INFORMATION SHOWN:
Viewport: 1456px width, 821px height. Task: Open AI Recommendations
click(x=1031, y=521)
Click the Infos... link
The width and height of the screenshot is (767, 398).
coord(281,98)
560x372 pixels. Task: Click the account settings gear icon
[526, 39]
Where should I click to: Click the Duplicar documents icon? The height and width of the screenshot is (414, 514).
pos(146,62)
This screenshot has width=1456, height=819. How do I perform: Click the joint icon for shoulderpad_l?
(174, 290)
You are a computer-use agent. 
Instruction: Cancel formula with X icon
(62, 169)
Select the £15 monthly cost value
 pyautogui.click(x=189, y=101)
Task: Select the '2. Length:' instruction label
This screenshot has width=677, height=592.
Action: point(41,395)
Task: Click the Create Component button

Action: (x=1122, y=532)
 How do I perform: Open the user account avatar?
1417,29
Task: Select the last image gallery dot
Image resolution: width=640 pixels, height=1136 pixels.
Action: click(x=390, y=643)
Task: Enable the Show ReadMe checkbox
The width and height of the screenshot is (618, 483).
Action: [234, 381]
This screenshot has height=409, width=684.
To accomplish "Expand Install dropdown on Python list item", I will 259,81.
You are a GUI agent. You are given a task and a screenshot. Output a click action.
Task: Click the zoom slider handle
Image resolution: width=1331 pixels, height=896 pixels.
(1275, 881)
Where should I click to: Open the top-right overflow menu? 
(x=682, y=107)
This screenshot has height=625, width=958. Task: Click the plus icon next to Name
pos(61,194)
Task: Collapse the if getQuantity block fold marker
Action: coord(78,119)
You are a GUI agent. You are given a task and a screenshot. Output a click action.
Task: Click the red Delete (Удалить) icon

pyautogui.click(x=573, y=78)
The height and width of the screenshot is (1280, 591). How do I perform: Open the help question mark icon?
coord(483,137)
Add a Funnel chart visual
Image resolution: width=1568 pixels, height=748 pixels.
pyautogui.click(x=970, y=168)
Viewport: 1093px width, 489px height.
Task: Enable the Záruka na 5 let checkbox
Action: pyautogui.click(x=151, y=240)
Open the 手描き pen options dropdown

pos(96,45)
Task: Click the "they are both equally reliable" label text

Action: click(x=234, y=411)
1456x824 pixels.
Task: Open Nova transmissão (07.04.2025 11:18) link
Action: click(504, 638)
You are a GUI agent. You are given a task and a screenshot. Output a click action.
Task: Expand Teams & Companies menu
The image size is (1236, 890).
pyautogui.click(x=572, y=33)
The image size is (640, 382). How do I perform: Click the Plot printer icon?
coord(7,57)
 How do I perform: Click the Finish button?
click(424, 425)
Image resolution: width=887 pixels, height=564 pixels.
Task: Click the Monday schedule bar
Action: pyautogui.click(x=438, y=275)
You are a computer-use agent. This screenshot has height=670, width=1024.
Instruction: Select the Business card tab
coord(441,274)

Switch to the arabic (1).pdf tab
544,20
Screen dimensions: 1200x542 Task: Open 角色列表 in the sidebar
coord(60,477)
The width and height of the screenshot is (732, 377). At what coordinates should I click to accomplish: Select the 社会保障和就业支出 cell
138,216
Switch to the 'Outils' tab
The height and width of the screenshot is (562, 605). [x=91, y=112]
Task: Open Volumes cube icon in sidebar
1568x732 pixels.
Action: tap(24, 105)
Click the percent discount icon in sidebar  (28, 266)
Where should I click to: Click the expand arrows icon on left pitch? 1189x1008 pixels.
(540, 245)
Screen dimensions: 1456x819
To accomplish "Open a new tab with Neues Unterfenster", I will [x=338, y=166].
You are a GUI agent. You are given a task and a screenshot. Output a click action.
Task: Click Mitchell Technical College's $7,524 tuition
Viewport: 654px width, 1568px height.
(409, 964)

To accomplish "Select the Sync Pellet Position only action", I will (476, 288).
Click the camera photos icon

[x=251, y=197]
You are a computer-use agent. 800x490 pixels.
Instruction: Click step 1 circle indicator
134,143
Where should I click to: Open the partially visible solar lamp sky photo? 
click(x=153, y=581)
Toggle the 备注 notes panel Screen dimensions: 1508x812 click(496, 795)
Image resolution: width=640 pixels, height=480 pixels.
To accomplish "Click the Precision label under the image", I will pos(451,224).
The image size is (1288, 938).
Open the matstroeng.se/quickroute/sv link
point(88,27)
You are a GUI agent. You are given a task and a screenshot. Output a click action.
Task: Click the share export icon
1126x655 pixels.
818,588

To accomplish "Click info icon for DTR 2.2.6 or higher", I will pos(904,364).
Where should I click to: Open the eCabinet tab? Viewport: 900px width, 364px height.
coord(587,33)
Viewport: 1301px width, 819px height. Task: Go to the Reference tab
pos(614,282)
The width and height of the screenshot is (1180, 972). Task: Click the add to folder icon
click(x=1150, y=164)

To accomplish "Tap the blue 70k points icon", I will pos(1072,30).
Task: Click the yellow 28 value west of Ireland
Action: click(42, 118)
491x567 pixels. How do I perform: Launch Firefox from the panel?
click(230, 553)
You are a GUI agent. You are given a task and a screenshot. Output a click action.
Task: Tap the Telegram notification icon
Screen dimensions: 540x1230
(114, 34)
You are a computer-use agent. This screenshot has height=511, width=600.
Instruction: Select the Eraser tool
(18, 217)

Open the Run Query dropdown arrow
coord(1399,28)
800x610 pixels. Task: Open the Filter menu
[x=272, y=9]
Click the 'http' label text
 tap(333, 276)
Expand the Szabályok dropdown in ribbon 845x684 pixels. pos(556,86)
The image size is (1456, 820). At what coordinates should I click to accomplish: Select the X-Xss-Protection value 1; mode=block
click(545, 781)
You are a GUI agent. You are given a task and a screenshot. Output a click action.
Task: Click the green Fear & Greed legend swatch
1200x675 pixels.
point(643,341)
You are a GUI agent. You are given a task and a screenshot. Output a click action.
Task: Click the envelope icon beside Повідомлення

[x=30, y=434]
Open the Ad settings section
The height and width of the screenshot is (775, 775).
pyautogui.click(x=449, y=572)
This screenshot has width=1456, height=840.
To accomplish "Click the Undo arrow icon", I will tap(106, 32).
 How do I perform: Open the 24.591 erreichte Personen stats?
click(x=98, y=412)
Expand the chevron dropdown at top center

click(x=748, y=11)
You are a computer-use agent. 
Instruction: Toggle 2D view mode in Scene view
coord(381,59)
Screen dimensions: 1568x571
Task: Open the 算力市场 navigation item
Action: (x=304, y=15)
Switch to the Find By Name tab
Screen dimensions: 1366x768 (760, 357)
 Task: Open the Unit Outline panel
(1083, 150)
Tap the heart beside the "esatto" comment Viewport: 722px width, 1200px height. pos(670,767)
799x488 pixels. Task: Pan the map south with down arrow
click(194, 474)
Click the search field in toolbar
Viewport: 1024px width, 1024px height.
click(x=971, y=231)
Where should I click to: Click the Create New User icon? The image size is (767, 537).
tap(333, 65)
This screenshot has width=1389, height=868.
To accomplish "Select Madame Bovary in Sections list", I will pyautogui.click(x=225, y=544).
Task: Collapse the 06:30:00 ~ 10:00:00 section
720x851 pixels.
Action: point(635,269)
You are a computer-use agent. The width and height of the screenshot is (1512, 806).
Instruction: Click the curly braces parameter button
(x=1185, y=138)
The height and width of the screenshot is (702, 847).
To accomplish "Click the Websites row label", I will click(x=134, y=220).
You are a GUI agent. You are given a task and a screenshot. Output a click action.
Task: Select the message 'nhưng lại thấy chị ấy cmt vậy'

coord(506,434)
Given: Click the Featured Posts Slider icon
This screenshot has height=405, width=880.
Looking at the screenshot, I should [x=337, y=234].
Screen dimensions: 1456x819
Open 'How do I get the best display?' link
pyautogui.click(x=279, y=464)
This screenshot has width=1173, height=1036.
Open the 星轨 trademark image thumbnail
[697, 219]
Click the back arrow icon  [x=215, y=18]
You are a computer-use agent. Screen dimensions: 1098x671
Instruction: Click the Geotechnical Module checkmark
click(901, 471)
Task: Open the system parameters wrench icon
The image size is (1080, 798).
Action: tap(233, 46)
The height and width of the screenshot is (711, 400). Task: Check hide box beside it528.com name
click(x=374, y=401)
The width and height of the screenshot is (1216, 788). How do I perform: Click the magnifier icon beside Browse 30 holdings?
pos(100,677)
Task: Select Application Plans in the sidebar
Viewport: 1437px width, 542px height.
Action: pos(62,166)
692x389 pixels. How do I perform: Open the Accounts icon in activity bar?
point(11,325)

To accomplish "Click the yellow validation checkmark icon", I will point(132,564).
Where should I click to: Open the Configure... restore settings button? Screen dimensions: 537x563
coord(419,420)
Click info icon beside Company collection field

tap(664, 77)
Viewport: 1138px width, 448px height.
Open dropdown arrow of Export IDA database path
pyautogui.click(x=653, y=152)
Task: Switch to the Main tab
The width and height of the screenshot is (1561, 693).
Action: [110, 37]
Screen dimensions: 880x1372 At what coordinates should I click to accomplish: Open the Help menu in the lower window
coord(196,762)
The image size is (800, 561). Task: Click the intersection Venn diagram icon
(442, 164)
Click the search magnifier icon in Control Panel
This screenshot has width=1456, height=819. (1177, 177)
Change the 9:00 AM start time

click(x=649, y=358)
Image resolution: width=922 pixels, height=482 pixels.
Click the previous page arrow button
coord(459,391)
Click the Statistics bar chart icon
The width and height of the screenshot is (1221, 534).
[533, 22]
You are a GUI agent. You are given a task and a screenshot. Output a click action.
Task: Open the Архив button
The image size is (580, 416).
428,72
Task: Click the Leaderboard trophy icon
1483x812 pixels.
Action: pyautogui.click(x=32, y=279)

WHAT YOU ARE ASKED TO DO:
Return verbatim the lines of the entries above, from the line containing "Select the £15 monthly cost value" through the line containing "Action: click(x=390, y=643)", inclusive.

PROBLEM SOLUTION:
Select the £15 monthly cost value
 pyautogui.click(x=189, y=101)
Task: Select the '2. Length:' instruction label
This screenshot has width=677, height=592.
Action: point(41,395)
Task: Click the Create Component button

Action: (x=1122, y=532)
 How do I perform: Open the user account avatar?
1417,29
Task: Select the last image gallery dot
Image resolution: width=640 pixels, height=1136 pixels.
Action: click(x=390, y=643)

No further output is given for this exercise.